Task item. Where the line containing "Task: Toggle the Order by sort direction icon" appears, end your copy; everything from the first line of the records below up to and including it must be reproduced exactly.

Source material.
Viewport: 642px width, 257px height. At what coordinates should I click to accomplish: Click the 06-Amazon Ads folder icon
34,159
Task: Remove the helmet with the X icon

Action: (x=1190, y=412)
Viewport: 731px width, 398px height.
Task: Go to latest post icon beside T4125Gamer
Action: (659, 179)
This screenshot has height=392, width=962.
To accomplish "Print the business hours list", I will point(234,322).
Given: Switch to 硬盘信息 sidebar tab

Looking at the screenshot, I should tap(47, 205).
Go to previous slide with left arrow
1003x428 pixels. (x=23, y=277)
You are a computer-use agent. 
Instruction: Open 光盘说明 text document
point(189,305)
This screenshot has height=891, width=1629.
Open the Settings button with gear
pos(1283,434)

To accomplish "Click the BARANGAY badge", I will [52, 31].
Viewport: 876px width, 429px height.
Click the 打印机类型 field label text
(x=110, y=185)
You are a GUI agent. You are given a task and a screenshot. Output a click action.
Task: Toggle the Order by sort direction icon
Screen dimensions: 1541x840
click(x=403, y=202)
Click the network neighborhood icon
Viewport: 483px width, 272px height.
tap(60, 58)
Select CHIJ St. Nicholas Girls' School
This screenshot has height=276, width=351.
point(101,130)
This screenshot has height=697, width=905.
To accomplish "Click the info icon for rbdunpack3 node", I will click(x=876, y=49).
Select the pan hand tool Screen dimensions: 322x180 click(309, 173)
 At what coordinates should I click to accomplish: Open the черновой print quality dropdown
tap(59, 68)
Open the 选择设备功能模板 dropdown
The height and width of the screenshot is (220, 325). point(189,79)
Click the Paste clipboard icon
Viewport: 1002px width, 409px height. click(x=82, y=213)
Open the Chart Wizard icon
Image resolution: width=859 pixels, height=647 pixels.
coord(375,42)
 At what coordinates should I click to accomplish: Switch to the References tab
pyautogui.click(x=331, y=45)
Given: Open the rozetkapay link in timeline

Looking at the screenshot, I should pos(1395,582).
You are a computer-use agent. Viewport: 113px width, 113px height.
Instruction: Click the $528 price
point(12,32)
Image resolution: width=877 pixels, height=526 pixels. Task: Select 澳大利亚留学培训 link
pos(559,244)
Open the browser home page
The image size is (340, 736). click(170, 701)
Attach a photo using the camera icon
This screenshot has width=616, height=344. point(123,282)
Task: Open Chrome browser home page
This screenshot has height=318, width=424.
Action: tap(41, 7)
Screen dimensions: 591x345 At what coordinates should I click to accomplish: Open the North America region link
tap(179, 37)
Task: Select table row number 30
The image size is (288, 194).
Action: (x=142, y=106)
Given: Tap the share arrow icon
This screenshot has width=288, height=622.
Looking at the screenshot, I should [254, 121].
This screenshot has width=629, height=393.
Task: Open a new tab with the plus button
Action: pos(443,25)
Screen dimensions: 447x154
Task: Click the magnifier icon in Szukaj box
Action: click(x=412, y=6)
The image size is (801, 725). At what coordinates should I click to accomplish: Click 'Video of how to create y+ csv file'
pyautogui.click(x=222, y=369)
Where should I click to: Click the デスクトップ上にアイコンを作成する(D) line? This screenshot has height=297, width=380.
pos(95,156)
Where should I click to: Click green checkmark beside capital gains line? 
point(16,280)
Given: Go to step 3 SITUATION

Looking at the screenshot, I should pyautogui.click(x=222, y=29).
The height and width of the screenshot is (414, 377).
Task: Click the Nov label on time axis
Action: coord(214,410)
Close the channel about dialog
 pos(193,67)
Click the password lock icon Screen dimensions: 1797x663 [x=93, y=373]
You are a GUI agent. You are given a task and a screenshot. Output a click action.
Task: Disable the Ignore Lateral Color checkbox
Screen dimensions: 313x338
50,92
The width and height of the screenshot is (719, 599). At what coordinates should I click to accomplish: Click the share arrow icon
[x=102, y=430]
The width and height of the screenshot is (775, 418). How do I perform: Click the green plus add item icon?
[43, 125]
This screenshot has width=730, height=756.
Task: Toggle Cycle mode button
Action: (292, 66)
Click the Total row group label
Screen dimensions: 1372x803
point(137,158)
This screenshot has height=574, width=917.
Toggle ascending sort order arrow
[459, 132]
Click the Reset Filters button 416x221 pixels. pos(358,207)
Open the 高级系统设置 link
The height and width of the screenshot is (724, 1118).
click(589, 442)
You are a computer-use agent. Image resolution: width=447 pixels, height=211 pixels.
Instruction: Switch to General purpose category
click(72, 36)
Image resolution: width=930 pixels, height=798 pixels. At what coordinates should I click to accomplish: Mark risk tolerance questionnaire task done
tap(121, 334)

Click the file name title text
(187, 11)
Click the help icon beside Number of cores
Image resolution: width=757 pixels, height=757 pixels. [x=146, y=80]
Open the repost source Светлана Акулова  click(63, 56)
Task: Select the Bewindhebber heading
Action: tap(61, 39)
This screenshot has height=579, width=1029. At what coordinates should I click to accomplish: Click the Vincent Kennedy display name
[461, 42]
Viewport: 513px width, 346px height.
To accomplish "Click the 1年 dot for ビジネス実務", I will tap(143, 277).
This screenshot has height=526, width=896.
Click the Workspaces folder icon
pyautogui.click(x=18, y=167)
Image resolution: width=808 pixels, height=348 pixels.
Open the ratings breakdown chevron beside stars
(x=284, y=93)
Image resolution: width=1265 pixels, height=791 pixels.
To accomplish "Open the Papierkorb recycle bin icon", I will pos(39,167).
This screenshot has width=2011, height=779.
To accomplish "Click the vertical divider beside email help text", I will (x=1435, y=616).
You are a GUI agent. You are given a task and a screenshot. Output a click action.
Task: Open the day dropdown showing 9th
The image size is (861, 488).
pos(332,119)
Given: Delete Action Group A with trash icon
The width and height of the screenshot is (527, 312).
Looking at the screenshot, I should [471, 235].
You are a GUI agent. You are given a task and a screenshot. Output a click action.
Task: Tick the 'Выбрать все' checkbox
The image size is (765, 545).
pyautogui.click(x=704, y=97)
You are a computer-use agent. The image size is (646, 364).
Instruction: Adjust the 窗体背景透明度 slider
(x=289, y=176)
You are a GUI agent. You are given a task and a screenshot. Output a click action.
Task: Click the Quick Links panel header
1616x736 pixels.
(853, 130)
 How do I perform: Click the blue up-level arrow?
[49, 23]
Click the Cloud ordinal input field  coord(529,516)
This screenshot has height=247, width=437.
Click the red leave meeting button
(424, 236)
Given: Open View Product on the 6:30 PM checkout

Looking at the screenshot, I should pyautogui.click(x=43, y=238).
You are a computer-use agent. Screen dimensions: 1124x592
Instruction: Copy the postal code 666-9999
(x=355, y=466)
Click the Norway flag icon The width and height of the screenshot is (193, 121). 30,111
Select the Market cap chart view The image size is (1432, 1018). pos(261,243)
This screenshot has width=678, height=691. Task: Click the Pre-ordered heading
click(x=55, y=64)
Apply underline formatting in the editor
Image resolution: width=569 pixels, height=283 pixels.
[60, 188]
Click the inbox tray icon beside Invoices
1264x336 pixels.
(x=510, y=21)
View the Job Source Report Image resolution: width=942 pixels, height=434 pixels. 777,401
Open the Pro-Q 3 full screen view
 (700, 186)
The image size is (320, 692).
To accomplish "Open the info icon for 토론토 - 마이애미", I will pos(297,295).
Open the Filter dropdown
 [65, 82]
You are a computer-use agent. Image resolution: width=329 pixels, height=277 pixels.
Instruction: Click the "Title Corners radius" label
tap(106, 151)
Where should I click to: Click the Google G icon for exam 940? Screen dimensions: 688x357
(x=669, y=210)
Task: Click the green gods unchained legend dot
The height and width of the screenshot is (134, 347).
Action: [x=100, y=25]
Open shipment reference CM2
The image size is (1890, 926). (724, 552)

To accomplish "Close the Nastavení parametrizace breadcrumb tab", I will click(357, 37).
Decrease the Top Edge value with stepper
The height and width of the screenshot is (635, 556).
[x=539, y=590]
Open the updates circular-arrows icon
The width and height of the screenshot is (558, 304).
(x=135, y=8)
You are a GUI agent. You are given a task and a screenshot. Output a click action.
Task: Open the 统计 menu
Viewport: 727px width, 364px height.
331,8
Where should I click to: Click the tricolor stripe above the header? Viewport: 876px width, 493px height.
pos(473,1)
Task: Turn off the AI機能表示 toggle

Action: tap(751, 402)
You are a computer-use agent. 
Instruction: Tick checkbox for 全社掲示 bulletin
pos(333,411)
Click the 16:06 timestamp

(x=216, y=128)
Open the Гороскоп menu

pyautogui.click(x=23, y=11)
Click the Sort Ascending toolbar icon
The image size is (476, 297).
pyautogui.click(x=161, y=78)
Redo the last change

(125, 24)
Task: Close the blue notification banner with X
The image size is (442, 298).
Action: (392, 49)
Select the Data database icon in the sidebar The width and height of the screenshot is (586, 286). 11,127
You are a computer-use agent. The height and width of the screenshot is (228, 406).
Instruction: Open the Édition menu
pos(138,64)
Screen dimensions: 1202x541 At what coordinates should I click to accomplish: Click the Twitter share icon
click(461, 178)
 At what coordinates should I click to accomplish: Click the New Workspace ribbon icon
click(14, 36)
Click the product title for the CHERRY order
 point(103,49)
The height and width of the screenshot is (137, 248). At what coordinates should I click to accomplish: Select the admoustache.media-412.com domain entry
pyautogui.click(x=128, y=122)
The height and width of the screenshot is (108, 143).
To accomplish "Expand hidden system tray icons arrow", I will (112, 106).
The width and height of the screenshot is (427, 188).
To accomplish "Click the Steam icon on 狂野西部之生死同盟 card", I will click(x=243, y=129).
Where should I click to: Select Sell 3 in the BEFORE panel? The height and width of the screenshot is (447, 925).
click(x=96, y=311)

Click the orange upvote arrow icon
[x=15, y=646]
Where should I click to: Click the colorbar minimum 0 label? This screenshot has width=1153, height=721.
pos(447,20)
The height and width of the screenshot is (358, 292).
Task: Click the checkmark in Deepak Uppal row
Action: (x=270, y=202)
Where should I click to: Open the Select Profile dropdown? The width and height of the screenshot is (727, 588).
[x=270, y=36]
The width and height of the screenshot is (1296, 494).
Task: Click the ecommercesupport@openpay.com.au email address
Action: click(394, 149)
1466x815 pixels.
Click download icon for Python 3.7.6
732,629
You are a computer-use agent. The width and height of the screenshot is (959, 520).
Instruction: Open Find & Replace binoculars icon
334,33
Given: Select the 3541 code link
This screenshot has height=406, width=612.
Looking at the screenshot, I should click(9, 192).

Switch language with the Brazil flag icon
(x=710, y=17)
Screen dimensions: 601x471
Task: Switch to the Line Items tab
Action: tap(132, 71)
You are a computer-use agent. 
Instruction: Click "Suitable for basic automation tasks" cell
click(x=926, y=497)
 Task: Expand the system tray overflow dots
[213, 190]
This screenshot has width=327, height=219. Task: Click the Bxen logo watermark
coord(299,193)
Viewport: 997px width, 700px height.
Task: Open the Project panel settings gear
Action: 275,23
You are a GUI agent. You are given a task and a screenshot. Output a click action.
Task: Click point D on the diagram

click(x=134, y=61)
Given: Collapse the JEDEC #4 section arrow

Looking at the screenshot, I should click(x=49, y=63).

Reply to the task.
Viewport: 642px width, 257px height. At what coordinates should I click to accomplish: Click the 06-Amazon Ads folder icon
34,159
Task: Remove the helmet with the X icon

Action: (x=1190, y=412)
Viewport: 731px width, 398px height.
Task: Go to latest post icon beside T4125Gamer
Action: (659, 179)
This screenshot has height=392, width=962.
To accomplish "Print the business hours list", I will point(234,322).
Given: Switch to 硬盘信息 sidebar tab

Looking at the screenshot, I should tap(47, 205).
Go to previous slide with left arrow
1003x428 pixels. (x=23, y=277)
You are a computer-use agent. 
Instruction: Open 光盘说明 text document
point(189,305)
This screenshot has height=891, width=1629.
Open the Settings button with gear
pos(1283,434)

To accomplish "Click the BARANGAY badge", I will [52, 31].
Viewport: 876px width, 429px height.
Click the 打印机类型 field label text
(x=110, y=185)
You are a GUI agent. You are given a task and a screenshot. Output a click action.
Task: Toggle the Order by sort direction icon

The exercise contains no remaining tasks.